Cash in on the Carry Trade

The concept of carry trading is, by standard of the financial markets, a relatively new investing concept. Prior to the late 1970s, all international trade in currencies was conducted at prices moderated by government. As a result, the opportunities to generate carry trade profits were limited, since international bookkeeping was done mostly with the help of gold weight, not by paper.

However, as international finance grows freer, and currencies around the world sell in an open market against one another, rather than against their weight in gold, the opportunities for carry trade profits are plenty.

What is the Carry Trade?

A carry trade is a trade that is made for the sole purpose of generating a positive carry return. You've undoubtedly heard people describe an investment as negative or positive carry. A piece of land, for example, is negative carry since it generates no cash flow. A rental unit, however, is positive carry because it generates rental income.

However, you don't have to be a landlord or a farmer to take advantage of positive carry. In fact, the easiest to find and largest source of positive carry income is found electronically, on any computer around the world in the foreign exchange market.

Foreign Exchange Carry Trading

Carry trades on the forex market are made by purchasing a high yielding currency with a low cost of carry currency. For example, if the US dollar cost 1% to borrow and the Euro paid 5% in interest, an investor could borrow dollars at 1%, convert to Euros and pocket 5%, and take home 4% every year.

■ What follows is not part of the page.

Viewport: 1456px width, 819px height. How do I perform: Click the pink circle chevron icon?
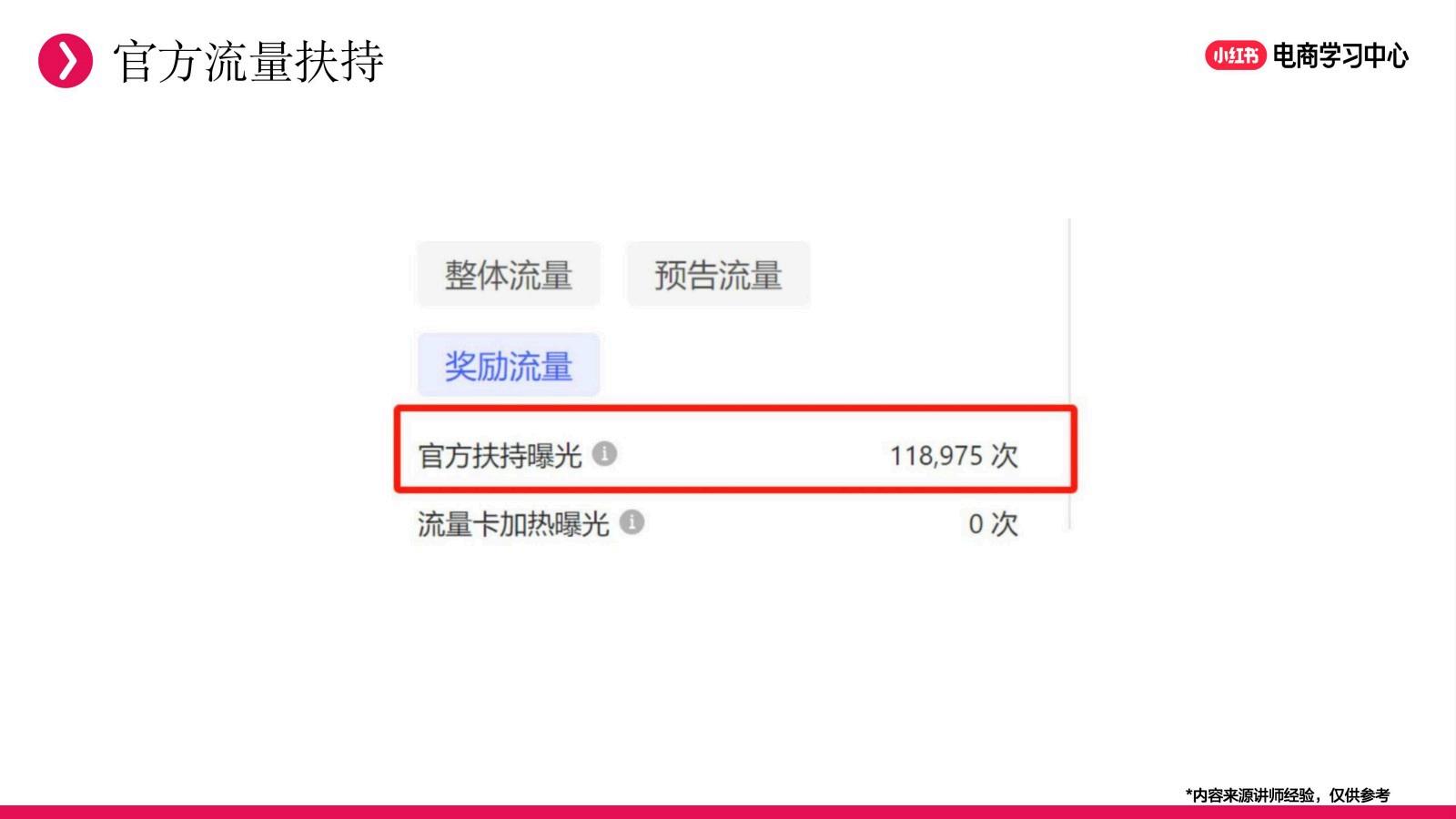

However, that example does not take into effect the importance of leverage in a carry trade. As you're probably well aware, foreign exchange brokers offer more leverage than any broker in any market. Therefore, if you were to make the above trade with more leverage, say 10:1, the cash on cash return on your carry trade would be 40% per year, assuming there are no large swings in the exchange rate.

For the above trade to be profitable at 10:1 leverage, the EUR/USD pair must end the year at a price lower than 4% of its opening price, nor can at any time the pair fall more than 10% from the time of purchase. If the pair declines more than 10%, a margin call will be enacted at 10:1 leverage. If the pair used in the carry trade ends the year at a price lower than 4% below the opening price, then the value of the positive interest is negated.

In order to secure a portfolio against market movements, investors usually place carry trades in a number of different currency pairs, hedging their risk. Commonly, two countries with similar economies, such as New Zealand and Australia, are used in tandem with one other currency in a long/short trade. Shorting the NZ Dollar and longing the Australian Dollar against a low cost currency allows for investors to extract carry interest from the trade, but also hedge against changes in the fundamentals of New Zealand or Australia.